**Hedefler**
**a.** Google sıralama metninin giriş cümlesinde, Google Arama sıralama faktörü olup olmadığı sorgulanan dört unsuru sıralayın.
**b.** Google sıralama metninde "Sosyal sinyaller, erişilebilirlik, XML" ifadesinden "bunları toparlamaya çalışacağız." ifadesine kadar uzanan bölümün tamamını aynen yeniden yazın.

**Verilen Metin**
######

Bilişim

Google Arama Sıralamasına Etki Etmeyen Faktörler?

Sosyal sinyaller, erişilebilirlik, XML site haritaları, içerik uzunluğu ve daha fazlası aslında Google Arama sıralama faktörleri mi? İşte bilmeniz gerekenler.

Google Arama Sıralamasına Etki Etmeyen Faktörler nelerdir neler değildir, doğru bilinen yanlışlar nelerdir? Bu yazımızda bunları toparlamaya çalışacağız.

Web Sitesi Yaşı
Alan Adı Kayıt Tarihi
Pogo Yapışması
Toplam Sayfa İçeriği Miktarı veya Kelime Sayısı
Bağlantısız Bahisler
Doğrudan Web Sitesi Ziyaretleri. Sitede Geçirilen Süre. Çıkma Oranı. GA Kullanımı
AMP
LSI Anahtar Kelimeleri
TF-IDF Anahtar Kelimeleri
Kalite Değerlendiricileri ve EAT
XML Site Haritaları
Ulaşılabilirlik
İçerik Doğruluğu
Sosyal Sinyaller
Alt Etki Alanları veya Alt Dizinler
Özet

google sıralama faktörü değil
Google sıralama faktörü olmadığı halde yanlış bilinen bazı bilgiler

Sıralama faktörleri hakkındaki son birkaç Twitter ve SEO forum tartışmasının ardından, arama motorları için  sıralama faktörünün ne olduğu ve neyin olmadığına dair bazı yaygın yanlış bilgileri ortadan kaldırmak istiyoruz.

Sıralama faktörüne etkisi olmayan (veya büyük olasılıkla olmayan) sıralama faktörleriyle ilgili, bunlarla ilişkili veya ilişkili olmayan pek çok şey var.

Peki Neden bu faktörlerin bazılarınını Google’ın algoritmasında dikkate alınabileceğini varsayıyoruz?

Bu yazımızda, diğer SEO uzmanları veya müşterileri tarafından en çok gündeme getirilenlerden bazılarından bahsedeceğiz. Neden teknik olarak bir sıralama faktörü olmadıklarını açıklamaya çalıştık ve alakalı olduğu yerlerde Google çalışanlarından gelen yorumları dahil ettik.

Web Sitesi Yaşı

Google’ın bir faktör olmadığını söylemesine rağmen, bunu tüm sıralama faktörleri listelerinde görmeye devam ediyoruz .Elbette bunlar birbiriyle bağlantılı, ancak korelasyon nedenselliğe eşit değil. Bir süredir internette olan alan adları, sıralamaya giren tüm sinyalleri almak için çok daha uzun süreye sahip. Siteniz daha eskiyse, müşterileri çekmek ve ağızdan ağza duyurmak vb. için daha fazla zaman olduğu için, büyük olasılıkla bu siteler daha fazla içerik ve bağlantıya sahip. Domain yaşı burada faktör değil. Ancak yaşla birlikte gelen diğer sinyallerdir.

######

**Alıntı Listesi**
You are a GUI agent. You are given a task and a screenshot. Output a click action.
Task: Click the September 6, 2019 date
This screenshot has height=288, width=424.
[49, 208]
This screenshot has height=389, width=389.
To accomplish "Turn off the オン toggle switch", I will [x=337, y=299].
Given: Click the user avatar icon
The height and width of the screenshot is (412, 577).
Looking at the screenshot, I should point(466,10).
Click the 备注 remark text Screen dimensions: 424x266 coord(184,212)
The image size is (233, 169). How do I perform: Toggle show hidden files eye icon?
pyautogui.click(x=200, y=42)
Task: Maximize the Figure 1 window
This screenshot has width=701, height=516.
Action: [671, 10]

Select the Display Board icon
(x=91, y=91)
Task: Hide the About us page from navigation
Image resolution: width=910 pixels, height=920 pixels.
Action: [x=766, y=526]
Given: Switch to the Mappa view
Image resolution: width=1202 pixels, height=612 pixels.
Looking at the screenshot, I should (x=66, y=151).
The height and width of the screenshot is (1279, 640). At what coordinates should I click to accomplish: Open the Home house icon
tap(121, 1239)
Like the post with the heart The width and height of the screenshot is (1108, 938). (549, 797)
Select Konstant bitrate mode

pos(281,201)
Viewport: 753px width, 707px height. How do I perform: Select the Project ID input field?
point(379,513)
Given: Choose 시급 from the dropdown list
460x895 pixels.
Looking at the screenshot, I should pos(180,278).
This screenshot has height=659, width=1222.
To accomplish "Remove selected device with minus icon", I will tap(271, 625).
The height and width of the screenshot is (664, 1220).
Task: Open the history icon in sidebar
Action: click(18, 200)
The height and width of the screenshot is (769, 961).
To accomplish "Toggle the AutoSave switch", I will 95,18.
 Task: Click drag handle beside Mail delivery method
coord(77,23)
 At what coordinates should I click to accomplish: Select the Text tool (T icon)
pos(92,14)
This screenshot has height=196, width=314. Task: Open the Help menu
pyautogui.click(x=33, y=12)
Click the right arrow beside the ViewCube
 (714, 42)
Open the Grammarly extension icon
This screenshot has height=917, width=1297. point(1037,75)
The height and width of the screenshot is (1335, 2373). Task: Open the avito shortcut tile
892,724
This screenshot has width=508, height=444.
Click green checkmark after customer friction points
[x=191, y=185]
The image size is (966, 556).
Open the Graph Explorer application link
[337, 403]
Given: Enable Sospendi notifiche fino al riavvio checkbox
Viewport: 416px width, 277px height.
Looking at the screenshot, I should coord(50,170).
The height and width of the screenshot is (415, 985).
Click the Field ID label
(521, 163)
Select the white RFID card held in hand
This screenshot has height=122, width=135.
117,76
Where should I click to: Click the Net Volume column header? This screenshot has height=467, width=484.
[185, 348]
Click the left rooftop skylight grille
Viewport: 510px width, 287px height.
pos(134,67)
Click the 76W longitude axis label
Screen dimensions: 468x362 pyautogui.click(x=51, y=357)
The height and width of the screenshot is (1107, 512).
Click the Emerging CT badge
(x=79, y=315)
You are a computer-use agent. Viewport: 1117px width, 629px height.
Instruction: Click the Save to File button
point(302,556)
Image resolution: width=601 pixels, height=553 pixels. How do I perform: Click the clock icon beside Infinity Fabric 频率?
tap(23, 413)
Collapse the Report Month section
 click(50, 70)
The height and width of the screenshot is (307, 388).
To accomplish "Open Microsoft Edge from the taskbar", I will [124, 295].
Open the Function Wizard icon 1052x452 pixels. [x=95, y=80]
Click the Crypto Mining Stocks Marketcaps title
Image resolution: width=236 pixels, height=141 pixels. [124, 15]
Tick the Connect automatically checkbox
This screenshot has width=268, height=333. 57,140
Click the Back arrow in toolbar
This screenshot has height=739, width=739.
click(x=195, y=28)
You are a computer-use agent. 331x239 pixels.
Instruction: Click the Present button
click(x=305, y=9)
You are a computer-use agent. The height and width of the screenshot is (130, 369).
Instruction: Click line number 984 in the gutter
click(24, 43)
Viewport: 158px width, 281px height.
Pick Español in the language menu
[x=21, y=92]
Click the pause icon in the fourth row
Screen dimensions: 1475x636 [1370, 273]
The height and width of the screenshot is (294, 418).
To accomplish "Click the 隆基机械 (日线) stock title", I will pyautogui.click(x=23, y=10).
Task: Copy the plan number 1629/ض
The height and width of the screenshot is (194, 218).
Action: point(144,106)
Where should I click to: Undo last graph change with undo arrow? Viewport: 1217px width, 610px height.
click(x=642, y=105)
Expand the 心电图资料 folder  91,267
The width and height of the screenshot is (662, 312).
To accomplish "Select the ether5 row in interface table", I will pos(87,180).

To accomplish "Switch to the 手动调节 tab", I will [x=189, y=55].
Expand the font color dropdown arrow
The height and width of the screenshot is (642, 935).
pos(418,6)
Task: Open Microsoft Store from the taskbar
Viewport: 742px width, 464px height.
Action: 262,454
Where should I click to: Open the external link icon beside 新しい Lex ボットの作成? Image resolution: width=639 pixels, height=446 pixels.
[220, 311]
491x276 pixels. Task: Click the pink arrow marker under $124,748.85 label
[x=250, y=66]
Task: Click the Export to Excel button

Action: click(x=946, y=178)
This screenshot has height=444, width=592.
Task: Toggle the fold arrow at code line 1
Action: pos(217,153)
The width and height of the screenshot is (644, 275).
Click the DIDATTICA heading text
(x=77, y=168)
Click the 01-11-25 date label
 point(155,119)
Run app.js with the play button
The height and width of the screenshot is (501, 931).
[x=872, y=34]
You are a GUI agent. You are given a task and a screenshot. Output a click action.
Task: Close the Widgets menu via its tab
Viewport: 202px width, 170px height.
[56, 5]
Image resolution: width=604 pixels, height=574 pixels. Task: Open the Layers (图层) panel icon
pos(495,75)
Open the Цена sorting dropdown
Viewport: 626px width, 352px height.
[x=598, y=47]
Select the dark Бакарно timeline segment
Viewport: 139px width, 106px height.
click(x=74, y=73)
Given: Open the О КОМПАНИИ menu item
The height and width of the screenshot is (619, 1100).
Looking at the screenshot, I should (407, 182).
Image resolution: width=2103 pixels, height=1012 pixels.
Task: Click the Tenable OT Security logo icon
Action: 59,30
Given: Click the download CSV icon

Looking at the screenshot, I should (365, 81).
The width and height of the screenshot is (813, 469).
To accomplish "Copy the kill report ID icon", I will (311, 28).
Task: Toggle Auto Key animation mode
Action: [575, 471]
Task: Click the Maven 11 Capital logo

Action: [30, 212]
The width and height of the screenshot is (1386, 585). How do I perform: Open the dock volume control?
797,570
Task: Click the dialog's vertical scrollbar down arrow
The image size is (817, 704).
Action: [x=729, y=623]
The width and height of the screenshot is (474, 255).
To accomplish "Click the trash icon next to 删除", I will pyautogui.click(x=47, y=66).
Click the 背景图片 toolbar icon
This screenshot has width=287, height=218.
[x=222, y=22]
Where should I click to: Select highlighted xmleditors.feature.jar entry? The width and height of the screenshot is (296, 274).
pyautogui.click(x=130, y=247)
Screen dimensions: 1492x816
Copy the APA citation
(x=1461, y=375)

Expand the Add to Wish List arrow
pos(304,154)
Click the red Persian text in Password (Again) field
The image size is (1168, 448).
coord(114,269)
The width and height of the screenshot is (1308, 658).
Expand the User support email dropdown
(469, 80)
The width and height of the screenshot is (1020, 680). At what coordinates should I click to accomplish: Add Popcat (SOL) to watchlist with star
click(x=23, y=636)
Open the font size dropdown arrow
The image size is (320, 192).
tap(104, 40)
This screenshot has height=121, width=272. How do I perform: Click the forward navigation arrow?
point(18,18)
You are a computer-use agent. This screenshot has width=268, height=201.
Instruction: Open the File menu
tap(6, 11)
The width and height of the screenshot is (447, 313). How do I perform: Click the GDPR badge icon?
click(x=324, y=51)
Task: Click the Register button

######

**Görev Çözümleri**
**a.** Sosyal sinyaller, erişilebilirlik, XML site haritaları, içerik uzunluğu

**b.**
Sosyal sinyaller, erişilebilirlik, XML site haritaları, içerik uzunluğu ve daha fazlası aslında Google Arama sıralama faktörleri mi? İşte bilmeniz gerekenler.

Google Arama Sıralamasına Etki Etmeyen Faktörler nelerdir neler değildir, doğru bilinen yanlışlar nelerdir? Bu yazımızda bunları toparlamaya çalışacağız.